→ ПИСЬМЕННОЕ ЗАДАНИЕ 1
Оформите строки листинга как JSON-список строк, по одной строке на каждую, без пустых: начните со строки, где есть "Given: Click the 1.1K reposts count", и закончите строкой, где есть "Looking at the screenshot, I should point(48,194).", включая обе.

→ ВЫБРАННЫЙ ФРАГМЕНТ
%%

Главная
>
Статьи
>
Евгений Попов: «Писатели торгуют фейсом»

Евгений Попов: «Писатели торгуют фейсом»

17.10.2008
6

Правда ли, что Россия — все еще самое литературоцентричное место в мире? Правда ли, что XXI век — время заката литературы? Как живут и выживают писатели — здесь и сейчас? Какие там, грубо говоря, способы социализации? Отвечает Евгений Попов: родился в Красноярске, живет более 30 лет в Москве, книги переводятся за рубежом, совмещает роли — трудно совместимые! — автора журналов как толсто-литературных, так и гламурно-глянцевых.Евгений Попов

Кому оно надо?

- Борис Гребенщиков как-то обронил, что не читает прозу, ибо там вымышленные истории про других людей, а ему интереснее жить своей жизнью. Как думаете — сводима ли литература к «вымышленным историям»? Ради чего тогда читают и пишут?

%%

→ ПИСЬМЕННОЕ ЗАДАНИЕ 2
Продолжите интервью с Евгением Поповым о литературе сразу после последней фразы.

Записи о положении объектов

%%

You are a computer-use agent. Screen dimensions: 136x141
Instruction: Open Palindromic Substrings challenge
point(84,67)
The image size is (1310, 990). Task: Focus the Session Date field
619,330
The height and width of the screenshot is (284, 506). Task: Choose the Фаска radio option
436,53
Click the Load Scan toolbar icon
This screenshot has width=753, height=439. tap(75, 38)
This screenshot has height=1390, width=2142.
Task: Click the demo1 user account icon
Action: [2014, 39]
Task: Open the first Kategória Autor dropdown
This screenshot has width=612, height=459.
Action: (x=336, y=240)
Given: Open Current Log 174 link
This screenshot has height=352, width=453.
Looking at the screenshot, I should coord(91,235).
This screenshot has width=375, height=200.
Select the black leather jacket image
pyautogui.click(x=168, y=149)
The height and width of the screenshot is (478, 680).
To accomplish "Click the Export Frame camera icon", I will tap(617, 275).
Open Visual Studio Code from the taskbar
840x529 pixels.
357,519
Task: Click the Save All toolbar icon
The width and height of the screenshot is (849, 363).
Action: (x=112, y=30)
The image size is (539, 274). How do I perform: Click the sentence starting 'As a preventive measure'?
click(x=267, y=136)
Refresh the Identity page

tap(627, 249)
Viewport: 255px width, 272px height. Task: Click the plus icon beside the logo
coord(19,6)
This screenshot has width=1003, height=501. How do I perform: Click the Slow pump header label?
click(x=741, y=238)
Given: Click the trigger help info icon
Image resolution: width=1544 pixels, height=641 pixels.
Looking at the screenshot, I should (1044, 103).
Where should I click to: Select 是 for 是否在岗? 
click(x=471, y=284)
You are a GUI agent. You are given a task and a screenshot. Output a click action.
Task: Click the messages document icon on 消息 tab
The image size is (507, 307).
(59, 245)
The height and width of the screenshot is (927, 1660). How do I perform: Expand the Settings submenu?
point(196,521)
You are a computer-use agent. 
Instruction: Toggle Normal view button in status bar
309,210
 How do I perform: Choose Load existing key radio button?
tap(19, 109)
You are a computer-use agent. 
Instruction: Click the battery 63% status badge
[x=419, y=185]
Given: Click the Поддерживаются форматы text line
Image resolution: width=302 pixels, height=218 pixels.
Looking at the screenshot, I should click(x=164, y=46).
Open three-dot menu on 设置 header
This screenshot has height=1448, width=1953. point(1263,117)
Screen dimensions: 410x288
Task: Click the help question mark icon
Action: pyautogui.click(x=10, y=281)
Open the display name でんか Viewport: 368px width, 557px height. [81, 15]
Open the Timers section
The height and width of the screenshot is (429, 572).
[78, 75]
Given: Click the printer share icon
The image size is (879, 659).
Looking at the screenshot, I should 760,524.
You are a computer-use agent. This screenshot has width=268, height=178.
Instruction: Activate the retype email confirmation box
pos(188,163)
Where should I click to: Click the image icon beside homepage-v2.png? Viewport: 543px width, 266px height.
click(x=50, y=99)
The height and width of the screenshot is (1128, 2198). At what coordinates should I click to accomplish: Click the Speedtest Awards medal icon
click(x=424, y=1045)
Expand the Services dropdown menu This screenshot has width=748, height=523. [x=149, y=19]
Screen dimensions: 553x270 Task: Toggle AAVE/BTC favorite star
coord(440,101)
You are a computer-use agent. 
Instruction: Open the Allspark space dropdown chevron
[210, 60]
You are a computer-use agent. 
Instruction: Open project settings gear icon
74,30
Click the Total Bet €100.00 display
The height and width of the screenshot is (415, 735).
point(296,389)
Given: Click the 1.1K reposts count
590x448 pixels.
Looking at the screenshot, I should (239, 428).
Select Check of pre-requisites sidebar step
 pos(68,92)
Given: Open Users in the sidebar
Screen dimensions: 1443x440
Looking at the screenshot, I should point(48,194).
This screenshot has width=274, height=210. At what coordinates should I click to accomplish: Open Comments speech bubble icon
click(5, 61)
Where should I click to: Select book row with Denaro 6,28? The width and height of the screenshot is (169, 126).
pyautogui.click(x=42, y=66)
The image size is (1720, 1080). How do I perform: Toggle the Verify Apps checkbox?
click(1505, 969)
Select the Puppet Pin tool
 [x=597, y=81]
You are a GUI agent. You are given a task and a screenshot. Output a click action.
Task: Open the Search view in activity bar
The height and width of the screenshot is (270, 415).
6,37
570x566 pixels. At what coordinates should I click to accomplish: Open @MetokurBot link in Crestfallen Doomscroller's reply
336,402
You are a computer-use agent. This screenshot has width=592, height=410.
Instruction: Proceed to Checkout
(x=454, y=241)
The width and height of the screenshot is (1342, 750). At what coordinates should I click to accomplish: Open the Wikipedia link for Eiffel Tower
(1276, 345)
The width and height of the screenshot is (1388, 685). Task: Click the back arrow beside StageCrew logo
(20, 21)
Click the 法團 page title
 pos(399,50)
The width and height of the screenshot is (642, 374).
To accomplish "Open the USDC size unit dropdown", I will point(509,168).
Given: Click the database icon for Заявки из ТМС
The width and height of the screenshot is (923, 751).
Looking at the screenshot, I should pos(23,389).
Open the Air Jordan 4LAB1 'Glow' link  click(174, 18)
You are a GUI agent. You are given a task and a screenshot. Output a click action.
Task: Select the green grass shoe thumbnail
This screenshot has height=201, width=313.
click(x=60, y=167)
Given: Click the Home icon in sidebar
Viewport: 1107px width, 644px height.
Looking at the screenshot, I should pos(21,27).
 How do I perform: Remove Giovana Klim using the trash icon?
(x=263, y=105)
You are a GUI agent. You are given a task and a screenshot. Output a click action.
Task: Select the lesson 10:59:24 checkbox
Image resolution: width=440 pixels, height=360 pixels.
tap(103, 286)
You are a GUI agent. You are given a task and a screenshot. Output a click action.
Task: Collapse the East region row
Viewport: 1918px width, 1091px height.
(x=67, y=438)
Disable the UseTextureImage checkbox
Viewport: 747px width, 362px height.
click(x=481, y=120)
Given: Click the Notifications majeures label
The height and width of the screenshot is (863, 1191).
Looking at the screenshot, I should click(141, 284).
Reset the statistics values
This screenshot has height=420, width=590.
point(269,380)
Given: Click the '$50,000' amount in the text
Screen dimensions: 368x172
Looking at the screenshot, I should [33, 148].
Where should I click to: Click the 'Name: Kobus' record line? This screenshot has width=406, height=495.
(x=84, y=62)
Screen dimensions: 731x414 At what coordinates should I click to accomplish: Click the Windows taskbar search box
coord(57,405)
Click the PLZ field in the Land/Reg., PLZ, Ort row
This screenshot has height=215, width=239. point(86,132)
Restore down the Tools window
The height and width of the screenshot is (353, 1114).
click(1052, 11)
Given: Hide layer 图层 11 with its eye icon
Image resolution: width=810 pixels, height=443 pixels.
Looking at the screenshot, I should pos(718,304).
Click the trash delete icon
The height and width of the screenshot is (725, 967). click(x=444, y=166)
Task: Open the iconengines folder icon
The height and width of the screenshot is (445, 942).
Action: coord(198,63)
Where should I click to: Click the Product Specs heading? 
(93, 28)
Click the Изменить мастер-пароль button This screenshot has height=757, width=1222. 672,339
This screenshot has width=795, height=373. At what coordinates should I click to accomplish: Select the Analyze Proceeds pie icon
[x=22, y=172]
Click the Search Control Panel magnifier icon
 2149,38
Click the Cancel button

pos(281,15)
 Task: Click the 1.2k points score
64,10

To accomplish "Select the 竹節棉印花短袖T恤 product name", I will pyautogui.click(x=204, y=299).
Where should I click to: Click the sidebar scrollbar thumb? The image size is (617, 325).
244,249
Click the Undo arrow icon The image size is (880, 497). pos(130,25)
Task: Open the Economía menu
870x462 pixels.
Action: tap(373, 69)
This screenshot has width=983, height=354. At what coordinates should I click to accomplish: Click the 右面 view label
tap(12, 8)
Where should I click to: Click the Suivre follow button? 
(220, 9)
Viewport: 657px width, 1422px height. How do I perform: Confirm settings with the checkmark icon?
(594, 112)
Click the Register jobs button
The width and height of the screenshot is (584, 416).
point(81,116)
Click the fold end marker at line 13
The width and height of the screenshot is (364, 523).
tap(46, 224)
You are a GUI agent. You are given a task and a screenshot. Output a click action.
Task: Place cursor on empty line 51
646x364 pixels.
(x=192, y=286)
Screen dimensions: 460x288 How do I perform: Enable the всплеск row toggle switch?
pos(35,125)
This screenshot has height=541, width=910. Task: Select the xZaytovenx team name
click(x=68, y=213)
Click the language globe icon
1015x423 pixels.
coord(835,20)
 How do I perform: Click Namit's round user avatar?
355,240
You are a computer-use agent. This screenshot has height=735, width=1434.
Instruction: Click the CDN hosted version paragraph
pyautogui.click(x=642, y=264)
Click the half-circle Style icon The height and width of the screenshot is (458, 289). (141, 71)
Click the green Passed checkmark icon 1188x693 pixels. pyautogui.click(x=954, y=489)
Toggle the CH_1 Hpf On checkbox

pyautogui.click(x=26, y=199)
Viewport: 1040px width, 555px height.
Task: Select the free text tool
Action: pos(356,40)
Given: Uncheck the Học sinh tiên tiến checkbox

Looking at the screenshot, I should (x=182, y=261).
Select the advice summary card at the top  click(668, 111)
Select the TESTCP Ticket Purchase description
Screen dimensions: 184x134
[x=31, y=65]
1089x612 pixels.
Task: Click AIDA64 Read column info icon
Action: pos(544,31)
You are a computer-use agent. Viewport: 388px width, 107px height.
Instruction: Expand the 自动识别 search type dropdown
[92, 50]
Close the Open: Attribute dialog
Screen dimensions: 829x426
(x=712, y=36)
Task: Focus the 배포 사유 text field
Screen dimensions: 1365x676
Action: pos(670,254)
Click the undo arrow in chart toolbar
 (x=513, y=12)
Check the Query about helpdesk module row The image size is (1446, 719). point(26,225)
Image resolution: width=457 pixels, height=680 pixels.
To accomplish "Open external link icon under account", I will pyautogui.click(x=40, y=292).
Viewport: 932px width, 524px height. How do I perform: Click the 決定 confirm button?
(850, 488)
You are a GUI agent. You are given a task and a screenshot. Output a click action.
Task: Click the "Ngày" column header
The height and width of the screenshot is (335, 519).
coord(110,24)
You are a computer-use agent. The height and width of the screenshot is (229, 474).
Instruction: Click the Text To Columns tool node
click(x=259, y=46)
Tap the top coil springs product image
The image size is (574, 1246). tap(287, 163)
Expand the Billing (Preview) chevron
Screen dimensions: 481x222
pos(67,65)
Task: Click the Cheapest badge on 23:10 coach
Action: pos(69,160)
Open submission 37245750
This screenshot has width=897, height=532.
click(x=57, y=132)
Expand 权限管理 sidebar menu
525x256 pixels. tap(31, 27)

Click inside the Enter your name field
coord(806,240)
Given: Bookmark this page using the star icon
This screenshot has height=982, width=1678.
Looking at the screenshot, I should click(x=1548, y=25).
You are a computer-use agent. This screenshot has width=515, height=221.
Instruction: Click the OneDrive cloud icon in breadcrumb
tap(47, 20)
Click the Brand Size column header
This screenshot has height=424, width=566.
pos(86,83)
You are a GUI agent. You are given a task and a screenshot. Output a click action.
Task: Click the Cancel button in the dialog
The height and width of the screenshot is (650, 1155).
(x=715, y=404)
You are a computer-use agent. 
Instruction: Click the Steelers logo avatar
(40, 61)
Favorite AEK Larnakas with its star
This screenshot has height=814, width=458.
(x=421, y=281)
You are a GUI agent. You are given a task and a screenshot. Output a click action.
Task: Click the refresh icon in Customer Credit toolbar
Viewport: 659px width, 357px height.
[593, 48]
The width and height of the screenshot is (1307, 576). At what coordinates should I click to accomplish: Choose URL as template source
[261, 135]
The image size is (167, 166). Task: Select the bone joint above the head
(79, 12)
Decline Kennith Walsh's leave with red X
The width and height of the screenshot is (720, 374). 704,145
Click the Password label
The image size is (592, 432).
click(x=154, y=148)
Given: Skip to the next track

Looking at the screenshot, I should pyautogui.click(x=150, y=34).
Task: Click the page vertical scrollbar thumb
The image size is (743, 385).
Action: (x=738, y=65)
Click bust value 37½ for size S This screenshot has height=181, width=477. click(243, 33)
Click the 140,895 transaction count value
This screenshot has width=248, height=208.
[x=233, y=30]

%%

→ ПРАВИЛЬНЫЙ ОТВЕТ 1
[
  "Given: Click the 1.1K reposts count",
  "590x448 pixels.",
  "Looking at the screenshot, I should (239, 428).",
  "Select Check of pre-requisites sidebar step",
  " pos(68,92)",
  "Given: Open Users in the sidebar",
  "Screen dimensions: 1443x440",
  "Looking at the screenshot, I should point(48,194)."
]

→ ПРАВИЛЬНЫЙ ОТВЕТ 2
- То есть здесь два вопроса? Первое: ради чего пишут? Наверное, оттого, что не могут не писать. Вообще, если подходит молодой человек, протягивает рукопись и спрашивает: «Писать ли мне?», ответ очевиден. Можно его даже не читать, ответ будет: нет, не писать. Можешь не писать — не пиши, все равно ничего путного не напишется. Я же, например, ничего другого делать не умею и не хочу. Хотя немного лукавлю — все-таки я работал же геологом… Но даже если могу — все равно не хочу. И у многих писателей так. У моего близкого друга красноярского писателя Эдуарда Русакова есть примечательный рассказ, там высшие силы смотрят: пишет человек. Ага. Разводят его с женой, смотрят — все равно пишет. Выкидывают его с работы — все равно пишет. И так далее, всячески издеваются. Наконец плюнули: ладно уж, пиши.

- Но как доходят до такой жизни, что не писать нельзя? До графомании и в лучшем, и в худшем смысле?
- У каждого, наверное, по-разному. Вот мне попался роман о службе в армии, человек служил в 1987 году в стройбате. Ничего подобного не читал, что-то сродни «Архипелагу ГУЛАГ». Говорит, что все эти годы внутри себя писал роман, чтобы выкинуть это из себя.

- Ну а читают — ради вымышленных историй?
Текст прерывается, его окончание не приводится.